Tori gave him a sour look. "Shane has never been late to my birthday party," she informed him. "Not even when we were ten."
"I'm trying to not imagine that," said Cam. "You two when you were ten. You must have been…"
"Hellions?" she completed. "We were. Seriously, though, where is he?" She went over to her bag and fished out her cell phone[cgm1]. After a few seconds she snapped it shut.
"No answer?" asked Hunter.
Tori shook her head. "No answer," she confirmed.
"Maybe he went home after school and fell asleep?" Hunter suggested.
"Fell asleep," said Tori skeptically. "You're kidding me, right?"
"His last class today was study hall," offered Dustin, "And don't hold me to it, but I think he may have bailed out early."
Everyone exchanged glances.
Tori jabbed her finger in Hunter's direction. "Are you two still not talking?"
"We're talking just fine!" Hunter snapped back.
"Well, it looks like – "
"Tori, lay off him," said Cam sharply.
For a moment Tori glared at both him and Hunter, and then she forced herself to relax. "We aren't going through the same shit again, Cam."
"We aren't going to violate each other's privacy based on fear, either."
"Are we arguing about whether Shane's likely to get in trouble right now," asked Blake cautiously, "Or about who's responsible for whatever he's going through?"
Silence.
"Because the latter question," continued Blake, "Is really stupid. Right now, I vote we go in the water and start the fun before the daylight runs out on us. CyberCam knows to keep an eye out, and he's as paranoid as the rest of us by now. I'd offer to kick him for you if he flakes out completely," he turned to Tori, "But both of you" – he pointed to Hunter also – "would kick me."
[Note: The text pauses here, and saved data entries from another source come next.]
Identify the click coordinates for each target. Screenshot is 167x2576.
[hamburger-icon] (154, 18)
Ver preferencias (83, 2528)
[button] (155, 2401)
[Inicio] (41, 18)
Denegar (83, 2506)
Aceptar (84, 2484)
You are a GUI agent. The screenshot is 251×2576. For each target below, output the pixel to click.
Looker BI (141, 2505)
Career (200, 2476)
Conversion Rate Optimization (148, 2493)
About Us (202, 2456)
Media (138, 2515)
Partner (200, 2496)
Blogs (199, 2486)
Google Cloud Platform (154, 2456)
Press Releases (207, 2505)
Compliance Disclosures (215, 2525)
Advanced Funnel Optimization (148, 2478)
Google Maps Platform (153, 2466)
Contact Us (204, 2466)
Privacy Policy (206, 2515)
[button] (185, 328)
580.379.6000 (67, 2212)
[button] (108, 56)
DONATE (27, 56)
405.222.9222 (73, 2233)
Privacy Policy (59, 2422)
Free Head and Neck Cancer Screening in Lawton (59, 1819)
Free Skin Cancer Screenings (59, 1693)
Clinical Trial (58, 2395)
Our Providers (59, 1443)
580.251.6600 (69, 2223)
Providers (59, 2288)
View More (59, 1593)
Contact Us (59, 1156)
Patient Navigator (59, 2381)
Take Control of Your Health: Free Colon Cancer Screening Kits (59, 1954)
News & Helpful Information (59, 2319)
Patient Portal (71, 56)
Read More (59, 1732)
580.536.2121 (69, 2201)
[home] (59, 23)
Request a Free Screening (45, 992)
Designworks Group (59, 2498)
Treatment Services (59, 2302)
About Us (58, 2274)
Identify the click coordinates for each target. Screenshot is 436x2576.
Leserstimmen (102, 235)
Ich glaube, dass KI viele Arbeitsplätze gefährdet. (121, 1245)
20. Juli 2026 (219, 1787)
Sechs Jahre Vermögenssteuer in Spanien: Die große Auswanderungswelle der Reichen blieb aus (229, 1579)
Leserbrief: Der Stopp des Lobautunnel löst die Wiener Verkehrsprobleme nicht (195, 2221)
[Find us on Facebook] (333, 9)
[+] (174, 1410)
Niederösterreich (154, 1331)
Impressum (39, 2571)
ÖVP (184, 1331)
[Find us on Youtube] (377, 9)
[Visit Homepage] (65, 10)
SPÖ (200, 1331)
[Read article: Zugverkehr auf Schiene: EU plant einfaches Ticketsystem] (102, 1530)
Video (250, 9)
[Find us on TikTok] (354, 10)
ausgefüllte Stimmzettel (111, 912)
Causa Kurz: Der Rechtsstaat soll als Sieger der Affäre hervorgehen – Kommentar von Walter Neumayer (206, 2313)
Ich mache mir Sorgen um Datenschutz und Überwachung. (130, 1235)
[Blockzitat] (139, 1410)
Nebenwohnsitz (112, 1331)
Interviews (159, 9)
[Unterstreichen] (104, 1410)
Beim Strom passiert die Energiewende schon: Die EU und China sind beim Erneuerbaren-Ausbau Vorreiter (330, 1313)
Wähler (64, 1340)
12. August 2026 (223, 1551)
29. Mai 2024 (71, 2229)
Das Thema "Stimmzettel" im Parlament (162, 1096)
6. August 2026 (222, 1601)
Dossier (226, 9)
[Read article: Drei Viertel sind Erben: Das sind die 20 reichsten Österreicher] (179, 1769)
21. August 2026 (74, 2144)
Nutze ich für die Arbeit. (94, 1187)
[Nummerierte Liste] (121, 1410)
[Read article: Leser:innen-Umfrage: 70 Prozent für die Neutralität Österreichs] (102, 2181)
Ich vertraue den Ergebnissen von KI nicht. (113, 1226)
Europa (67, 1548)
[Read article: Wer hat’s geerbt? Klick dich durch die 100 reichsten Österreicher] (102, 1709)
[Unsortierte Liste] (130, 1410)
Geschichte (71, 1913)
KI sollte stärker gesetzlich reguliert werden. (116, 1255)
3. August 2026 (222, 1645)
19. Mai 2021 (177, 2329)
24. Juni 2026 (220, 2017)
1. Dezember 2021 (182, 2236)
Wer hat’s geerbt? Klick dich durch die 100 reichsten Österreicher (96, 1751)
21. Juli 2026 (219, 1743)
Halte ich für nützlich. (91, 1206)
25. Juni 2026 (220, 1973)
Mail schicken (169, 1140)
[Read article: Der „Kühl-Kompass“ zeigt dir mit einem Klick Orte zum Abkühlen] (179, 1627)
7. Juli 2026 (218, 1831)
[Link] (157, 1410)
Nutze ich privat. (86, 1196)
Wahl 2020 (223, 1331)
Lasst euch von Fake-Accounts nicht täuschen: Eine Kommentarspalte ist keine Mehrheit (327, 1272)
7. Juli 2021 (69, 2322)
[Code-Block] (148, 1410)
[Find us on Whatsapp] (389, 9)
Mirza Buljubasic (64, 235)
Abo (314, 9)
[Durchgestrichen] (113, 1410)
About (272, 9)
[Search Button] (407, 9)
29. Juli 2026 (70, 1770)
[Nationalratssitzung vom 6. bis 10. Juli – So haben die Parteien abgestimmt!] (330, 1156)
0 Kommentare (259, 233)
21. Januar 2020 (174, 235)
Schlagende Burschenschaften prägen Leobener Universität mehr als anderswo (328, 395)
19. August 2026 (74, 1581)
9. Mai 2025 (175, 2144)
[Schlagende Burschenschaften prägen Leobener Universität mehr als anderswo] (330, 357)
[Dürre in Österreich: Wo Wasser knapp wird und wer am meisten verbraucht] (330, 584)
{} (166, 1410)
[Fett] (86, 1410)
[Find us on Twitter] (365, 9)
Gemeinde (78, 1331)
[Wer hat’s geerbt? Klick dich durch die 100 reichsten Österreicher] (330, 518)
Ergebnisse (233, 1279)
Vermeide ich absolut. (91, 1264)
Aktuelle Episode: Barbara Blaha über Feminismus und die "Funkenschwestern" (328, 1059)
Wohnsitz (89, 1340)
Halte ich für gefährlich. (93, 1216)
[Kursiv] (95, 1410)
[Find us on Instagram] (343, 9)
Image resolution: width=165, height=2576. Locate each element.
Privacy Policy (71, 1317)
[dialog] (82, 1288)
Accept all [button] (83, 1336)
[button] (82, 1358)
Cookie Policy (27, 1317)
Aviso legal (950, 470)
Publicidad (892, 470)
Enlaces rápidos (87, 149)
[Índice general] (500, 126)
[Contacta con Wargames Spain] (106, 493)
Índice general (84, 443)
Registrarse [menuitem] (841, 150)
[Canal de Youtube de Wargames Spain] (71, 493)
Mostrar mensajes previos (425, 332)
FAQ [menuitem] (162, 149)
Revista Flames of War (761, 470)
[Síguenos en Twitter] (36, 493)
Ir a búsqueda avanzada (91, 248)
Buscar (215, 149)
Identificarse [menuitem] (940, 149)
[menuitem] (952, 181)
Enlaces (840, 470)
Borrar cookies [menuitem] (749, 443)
Tori looked sheepish. Hunter glared. Dustin, as usual, seemed immune to the tension. Instead, he stole the rubber duck from Marah's hand and squeezed. It emitted a loud squeak.
"Ugh!" complained Cam.
Dustin grinned and squeezed it again.
"Give that – "
Dustin stepped away from Cam's reaching hand.
"Shouldn't have let you bring the infernal thing."
Dustin evaded another grabbing attempt, then turned and ran. Cam gave chase. Marah considered them, shrugged, and turned to the cooler[cgm1]. "I think we have ice cream here," she said over her shoulder. "Tori, you want some?"
"Is it chocolate?"
"I went shopping with Dustin, so." Marah flashed her a smile. "Obviously."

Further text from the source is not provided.